Working capital or cash flow is the backbone of a business, the absence of which may stagnate its growth. If it isn’t used correctly, it may cause huge losses and derail the business. While no business deliberately mismanages the funds, even little things may cause cash flow and working capital mismanagement mistakes.

Below are the six common mistakes business owners should avoid-

Inadequate Or Poor Production Planning

Inaccurate production planning or sales forecasting affects the production process. For example, if you produce more than you can spend, you use more of your working capital in raw materials and managing the inventory. It is one of the worst working capital mistakes.

Review the product planning process regularly to avoid over-production or overuse of resources. Also, analyze the sales forecast and make timely corrections to it. Otherwise, it will result in a delay in production or delivery or an error in planning. You may end up getting your precious funds locked.

Wasting The Valuable Resources

Though some wastage is inevitable in the manufacturing process, it is crucial to keep an eye on the amount of waste, quality standards, energy, time, manpower, etc. If you don’t, you may face a shortage in the working capital.

If the product’s quality standards aren’t maintained, it results in an increase in defective goods. Lack of raw material availability results in wastage of time. Thus, any type of wastage results in spending more money to get the tasks done, which destroys the working capital.

Not Collecting The Account Receivables On Time

As a business owner, you already know that your account receivables are the main source of funds. If you don’t collect the dues from your customers on time, it may clog your working capital. You will likely face cash flow issues, impacting the working capital.
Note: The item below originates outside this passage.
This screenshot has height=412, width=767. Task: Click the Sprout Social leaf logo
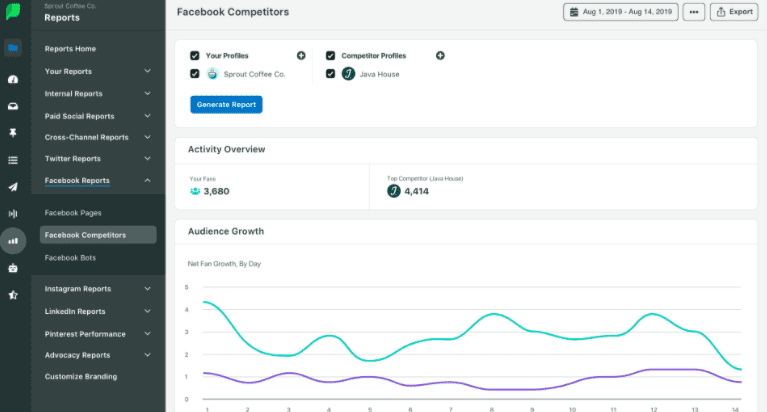point(13,12)
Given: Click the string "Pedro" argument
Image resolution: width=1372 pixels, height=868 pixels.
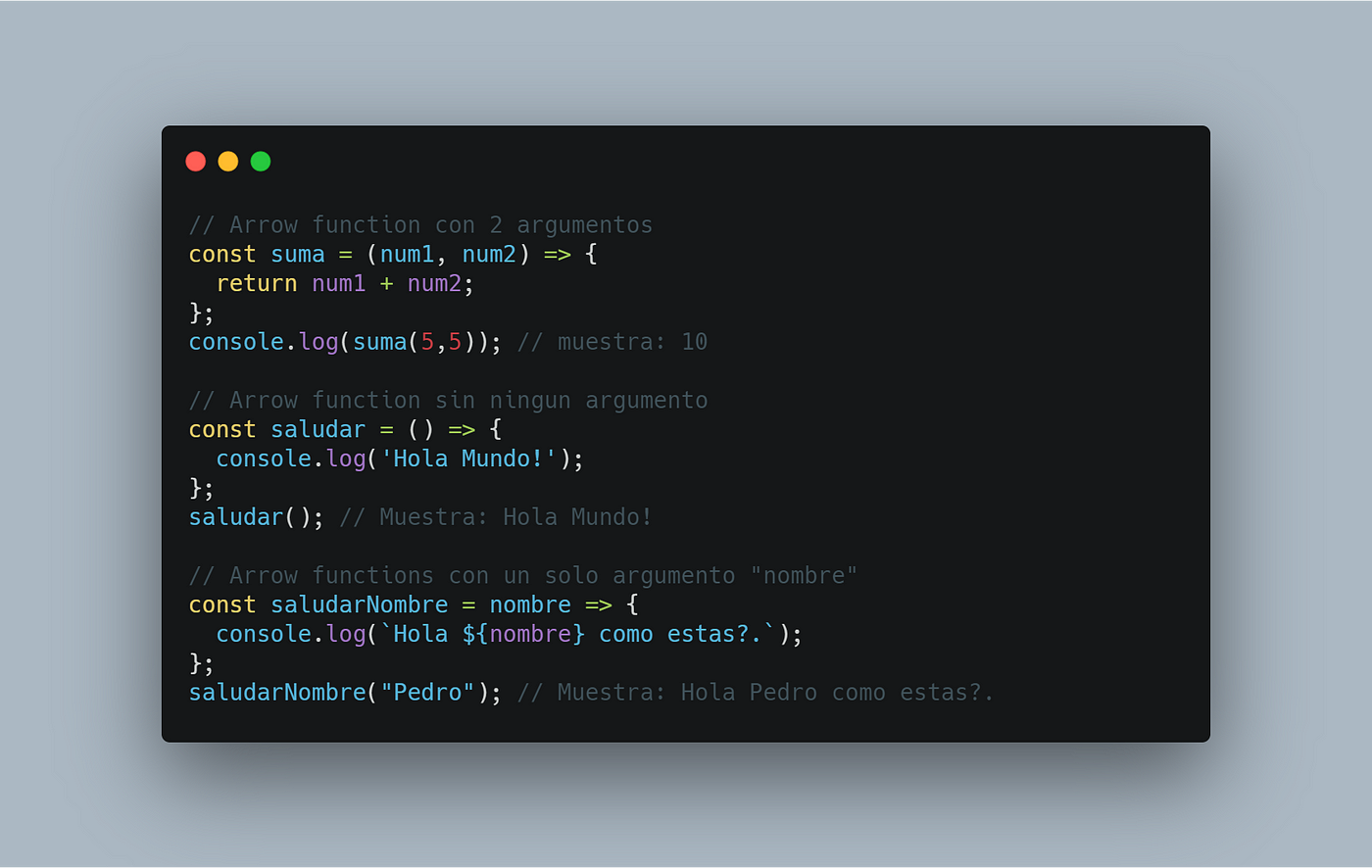Looking at the screenshot, I should pos(427,693).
If this continues, you need to borrow short-term funds to ensure that the business operations run smoothly.

Using All Your Working Capital

Suppose you get an urgent export order. In order to complete the order, you hired employees and invested a lot in raw materials. Though you need funds immediately, paying for them will eat up all your working capital.
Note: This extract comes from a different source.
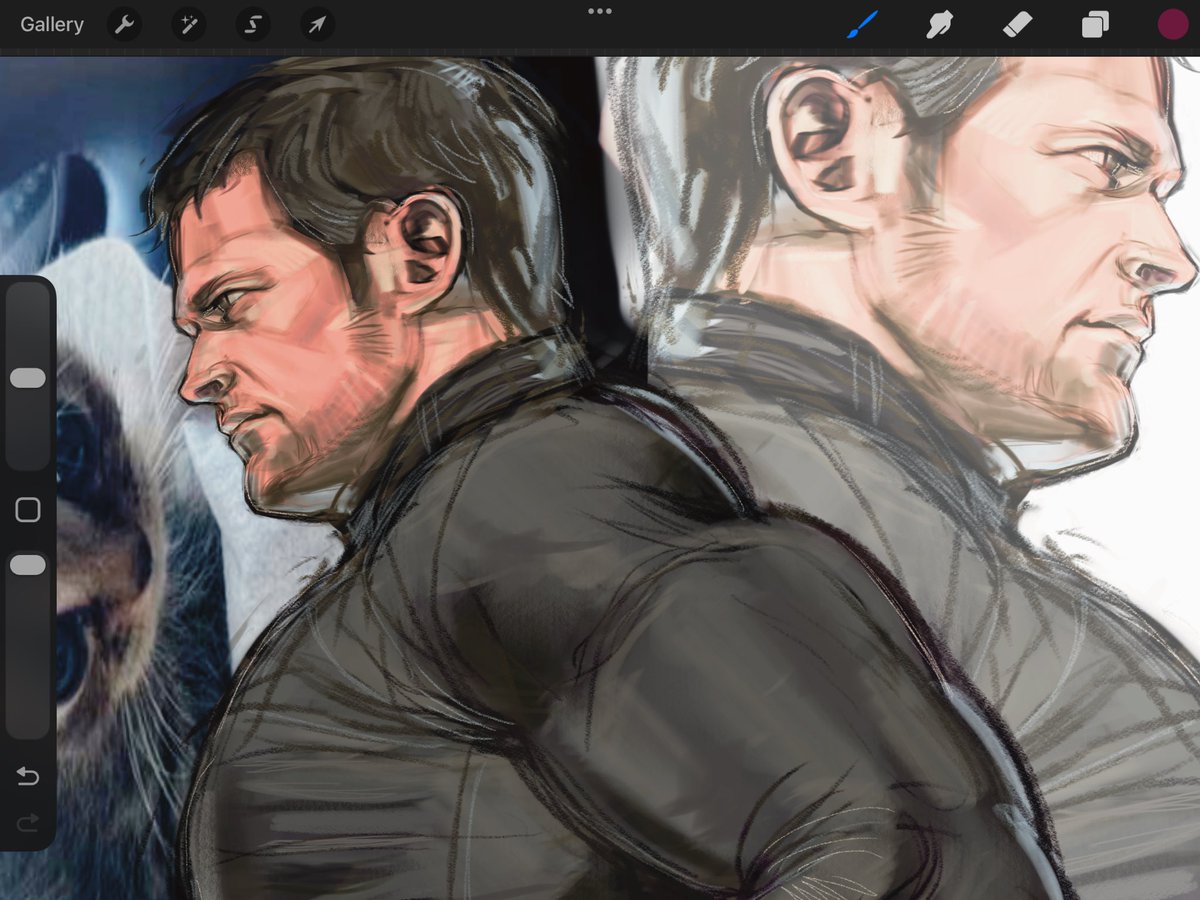Return to the Gallery
Screen dimensions: 1200x900
tap(51, 24)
In this case, it is best to look for a b2b lender and apply for a loan to meet these expenses. This way, you will be able to repay your loan in affordable EMIs instead of using all the working capital in a lump sum.

Not Planning For Short-Term Liabilities

At times, businesses may have short-term liabilities in the form of income tax, loan EMIs, etc. If you don’t consider these expenses while calculating working capital requirements, your business may face a shortage of working capital or cash flow.
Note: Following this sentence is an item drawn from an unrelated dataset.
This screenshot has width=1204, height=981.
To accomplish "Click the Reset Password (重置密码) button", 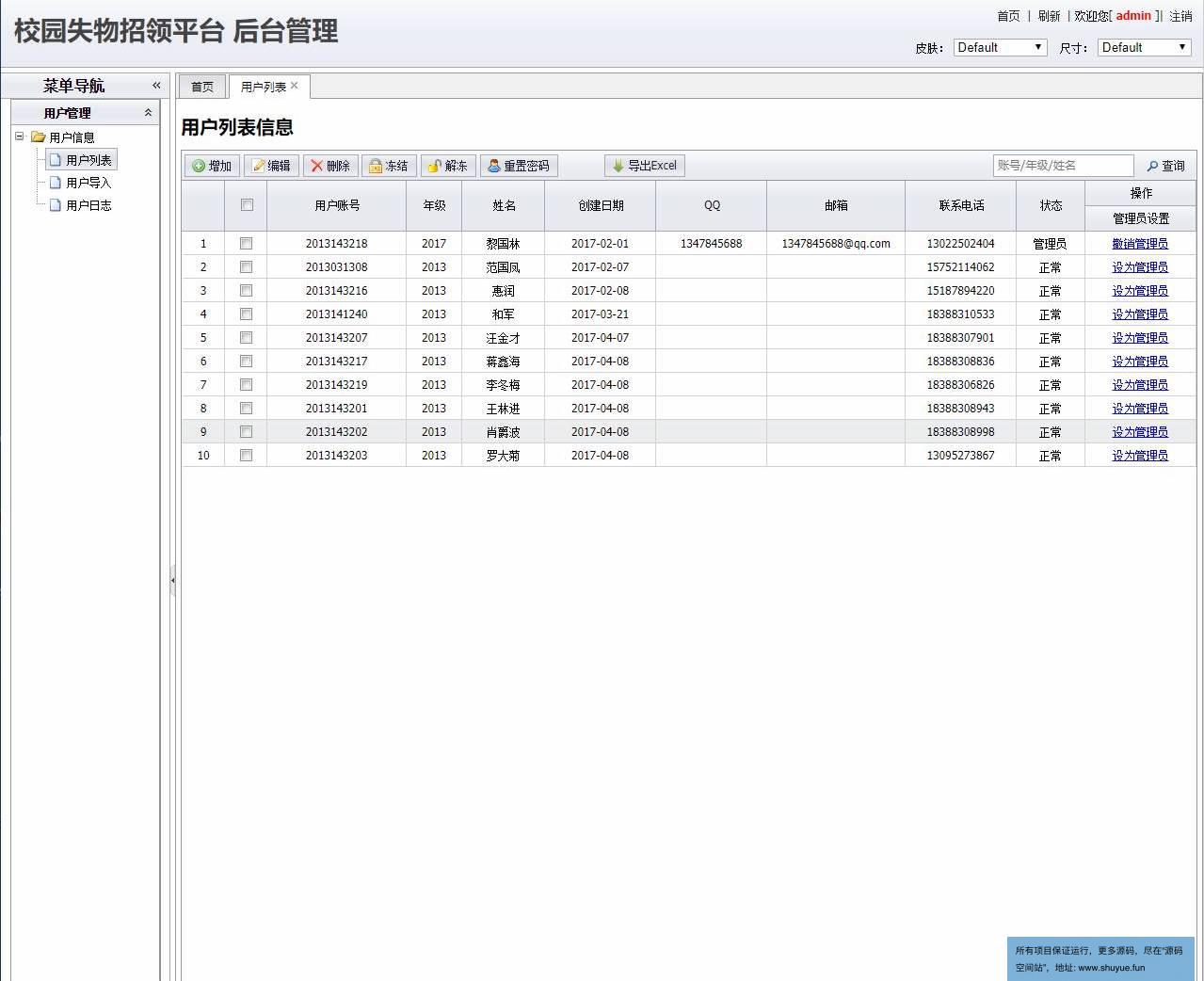I will [519, 166].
Similarly, it is necessary to allocate funds for unexpected events. For example, events like a rise in the transport cost due to an increase in the fuel price aren’t expected but might happen. You should plan funds for such events or contingencies beforehand so that they don’t hamper the business operations.

Inadequate Inventory Control Practices

If a business doesn’t consider planning material requirements, it may end up with excess purchase of raw materials or other inventory items. Several businesses add an extra safety margin at the procurement stage, resulting in excess of raw materials.

This further results in over-production. Sometimes, products are ready but aren’t delivered on time. All this not only leads to inventory losses but also affects working capital negatively.


These are some of the most common working capital mistakes that every business owner should avoid at all costs. So, reshuffle how you plan or handle working capital and keep these mistakes at bay to allow your business to grow.